По пути назад Фрэнк молчал. Когда машина остановилась, я потянулся к ручке двери, но Фрэнк положил свою ладонь на мою руку.

— Ты будешь говорить. На похоронах.

— Я планировал это, — но также и боялся этого.

— Хорошо, — Фрэнк отпустил мою руку. — Спасибо тебе.

— Как он?.. — спросил я. — На самом деле.

Фрэнк усмехнулся.

— Предложи все, что хочешь... свою силу по промыванию мозгов, пообещай помочь забыть ее — он все равно ответит отказом. Почему бы ему захотеть забыть светлейшую часть его существования?

— Да, действительно, — я сжал губы. — Но предложение все равно останется в силе, это меньшее, что я могу сделать... Если боль станет невыносимой.

— Боль всегда будет невыносимой, — прошептал Фрэнк. — Жизнь полна боли точно так же, как полна сожаления. Именно так мы реагируем на боль в тот самый момент, который определяет, к какому типу людей мы относимся. Когда ты перестаешь чувствовать боль, когда перестаешь хотеть этого, тогда теряешь свою человечность.

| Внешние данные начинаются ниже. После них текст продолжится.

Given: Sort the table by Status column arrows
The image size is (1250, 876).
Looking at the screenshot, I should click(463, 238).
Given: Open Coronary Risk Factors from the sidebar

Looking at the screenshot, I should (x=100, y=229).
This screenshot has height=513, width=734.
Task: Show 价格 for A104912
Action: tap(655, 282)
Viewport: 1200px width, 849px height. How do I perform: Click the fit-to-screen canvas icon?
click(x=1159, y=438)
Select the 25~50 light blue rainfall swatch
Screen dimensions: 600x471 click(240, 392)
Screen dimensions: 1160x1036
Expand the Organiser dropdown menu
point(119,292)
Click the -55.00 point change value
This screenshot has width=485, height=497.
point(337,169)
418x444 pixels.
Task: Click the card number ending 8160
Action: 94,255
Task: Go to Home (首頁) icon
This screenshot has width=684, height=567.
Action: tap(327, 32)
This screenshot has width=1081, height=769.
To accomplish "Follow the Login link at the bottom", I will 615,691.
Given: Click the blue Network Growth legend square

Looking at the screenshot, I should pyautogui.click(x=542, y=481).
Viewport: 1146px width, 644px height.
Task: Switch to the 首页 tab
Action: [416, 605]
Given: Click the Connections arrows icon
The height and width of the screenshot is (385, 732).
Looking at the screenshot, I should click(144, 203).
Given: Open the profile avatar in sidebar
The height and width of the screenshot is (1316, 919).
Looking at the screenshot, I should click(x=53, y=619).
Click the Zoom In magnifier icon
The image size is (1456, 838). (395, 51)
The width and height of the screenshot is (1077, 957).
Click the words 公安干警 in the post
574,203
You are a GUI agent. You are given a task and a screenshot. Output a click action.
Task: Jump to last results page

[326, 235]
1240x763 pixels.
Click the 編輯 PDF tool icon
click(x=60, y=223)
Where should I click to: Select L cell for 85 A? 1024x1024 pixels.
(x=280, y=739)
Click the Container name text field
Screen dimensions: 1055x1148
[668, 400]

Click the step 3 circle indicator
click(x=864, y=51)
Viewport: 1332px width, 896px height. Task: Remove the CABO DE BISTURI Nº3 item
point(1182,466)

Его слова преследовали меня в течение всего вечера, пока мы распивали несколько бутылок вина. Прошло много лет с того момента, как я позволял себе потерять контроль и выпить больше, чем организм мог выдержать. Но итальянцы и их шумная компания каким-то образом заставили меня почувствовать себя членом семьи, которой у меня никогда не было.

У меня была Жак.

Но можно ли считать ее семьей сейчас?

Мы оба испачканы в крови.

Кровь разрушила всю мою семью.

Я наполовину зашел, наполовину ввалился в спальню, которую Никсон выделил мне, скинул ботинки, стянул штаны, а затем снял рубашку через голову. Полностью обнаженный, я потянул одеяло на себя и был потрясен видом спящей Майи.

Я упивался им.

От пальцев ног до губ. И практически получил сердечный приступ, когда она открыла глаза и позвала меня по имени.

— Да? — ответил я.

— Ты обнаженный.

— Ты в моей кровати.

— Неужели я тоже должна была быть голой?

Я заскрипел зубами. Черт, да. Голой. Я мог бы сделать многое с ее обнаженным, извивающимся телом, я мог бы сделать так много всего, что она, скорее всего, вспомнит.

С мягким вздохом она повернулась на бок, ее взгляд открыто блуждал по моему телу, я почувствовал, как она остановилась на нем, почувствовал жар желания, когда она облизала губы.

— Майя, — сказал я тихо. — Мы не можем.

— Хорошо, — она потянулась ко мне.

Я попытался аккуратно оттолкнуть ее, но не контролировал свои движения, так что она смогла схватить мою руку и потянуть меня в кровать. Я оказался поверх нее. Я хотел сделать намного больше, чем просто оказаться сверху.

— Это чувствуется…

— Правильно? — предположил я.

— Нет, — она нахмурилась, — знакомо.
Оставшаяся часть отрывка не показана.